Entonces, lo que estamos celebrando hoy en esta fiesta, esta conmemoración de los fieles difuntos, es para darnos cuenta de que esas personas que ya salieron de esta tierra, muy probablemente salieron, llamémoslo así, como con cuentas pendientes, con cosas que no quedaron bien hechas, que no alcanzaron a corregir.

La última corrección, lo último que uno puede ofrecerle a Dios, para corregir lo que ya no puede corregir, es el amor, amarlo mucho a Él, entregarse a Él, ofrecer la propia vida en reparación por los pecados de uno y del mundo entero, eso es lo último que uno puede hacer; pero muchas veces pasa, o algunas veces pasa, que las personas mueren, y ni siquiera ese acto de caridad y de ofrenda de sí mismas lo alcanzan a hacer plenamente.

Por eso la Iglesia, en esta celebración, nos recuerda que todos tenemos que orar por esos fieles difuntos, porque en la medida en que quedaron esas cuentecitas pendientes, vamos a hablarlas así, es necesario que sea el amor de toda la Iglesia el que cubra todas esas faltas, todos esos errores, el que, de alguna manera, recoja todas esas "plumas" y pueda hacer, que incluso esos errores que ya no podemos reparar, el amor es siempre creador y es siempre creativo.

Por esto, es una práctica maravillosa orar por los fieles difuntos, porque nos ayuda a tomar en serio nuestra vida y porque es un acto de caridad muy grande.

Entender que uno muchas veces no alcanza a reparar todo lo que quisiera reparar y que, tal vez esas personas que ya se murieron, pues hubieran querido amar más a Dios, hubieran querido servir mejor, pero no pudieron.

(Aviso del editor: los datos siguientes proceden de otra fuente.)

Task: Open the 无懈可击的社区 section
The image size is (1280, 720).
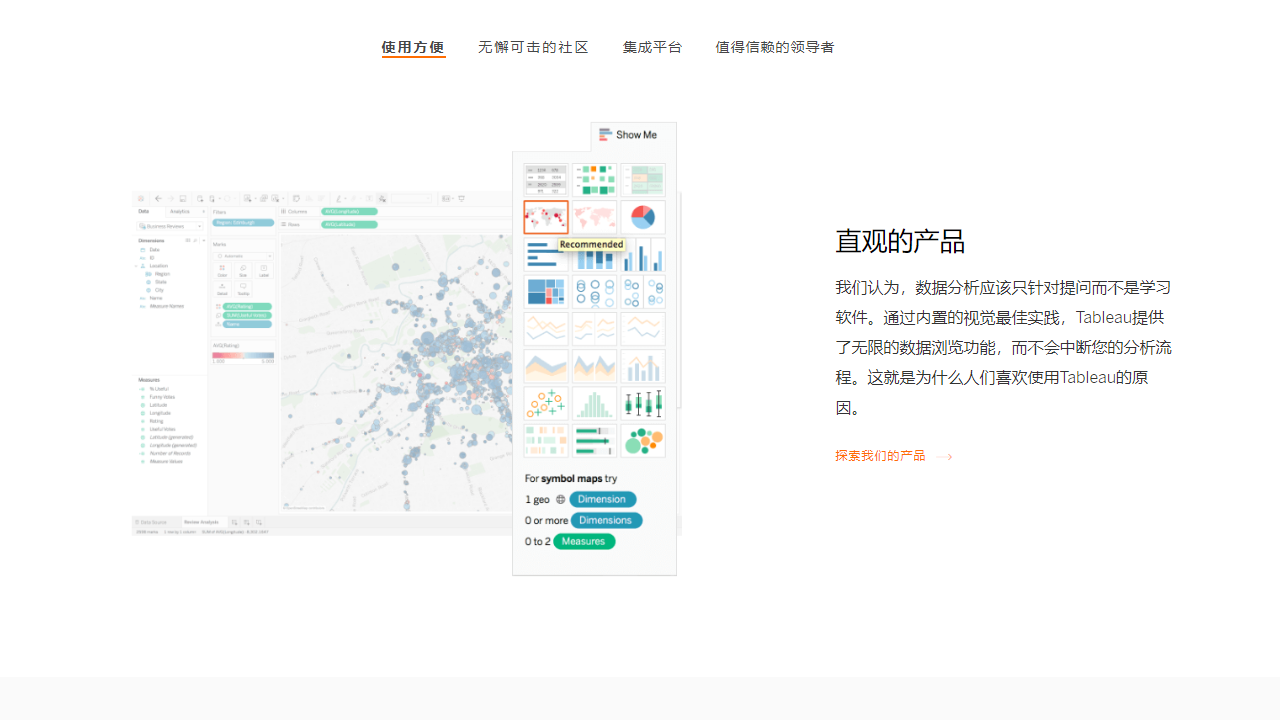Action: tap(533, 47)
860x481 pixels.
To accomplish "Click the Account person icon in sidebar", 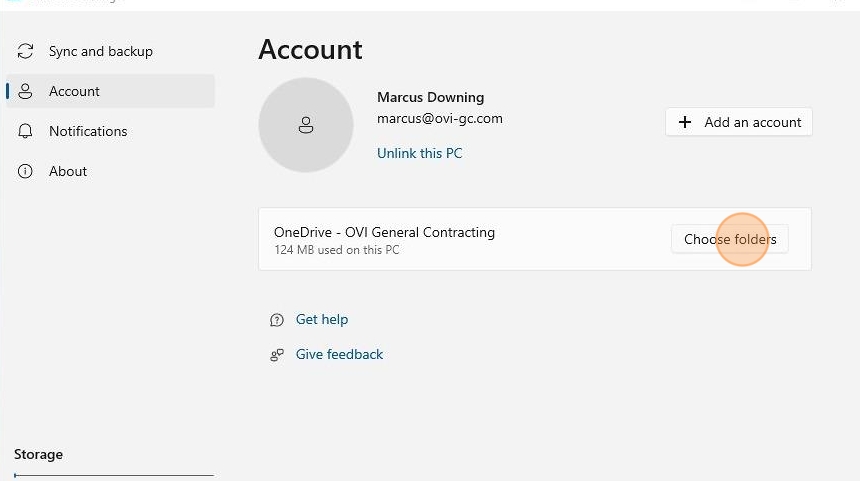I will 26,91.
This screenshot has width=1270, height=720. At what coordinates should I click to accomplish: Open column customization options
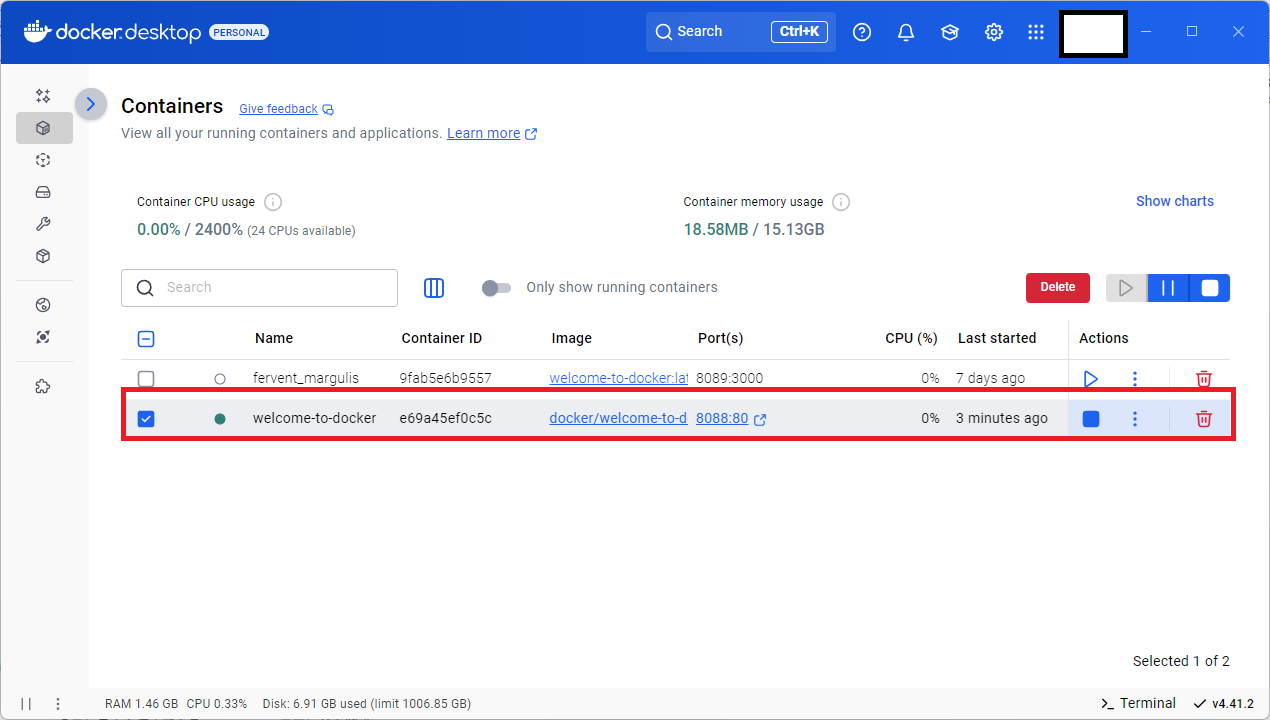[434, 287]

Entonces ahora nosotros, con nuestro amor, con el amor de Cristo en la Eucaristía, nos unimos, en una sola ofrenda, para pedirle a Dios que lleve a todas esas personas a la plena contemplación de su rostro, al gozo de mirarle, de gozarse, de tener la alegría de Él en los cielos.

Sigamos, pues, esta celebración, tomando con mucha serenidad y al mismo tiempo con mucho agradecimiento nuestra vida. No desperdiciémos la vida, no maltratemos la vida, jamás maldigamos la vida, jamás atentemos contra la vida, nunca. La vida es la presencia más cercana, la más inmediata de la Providencia de Dios.

Nosotros agradecemos nuestra vida, y nos unimos a la ofrenda de Jesús, para que un baño inmenso de amor, lleve a estos fieles difuntos a la plena contemplación del rostro de Papá Dios.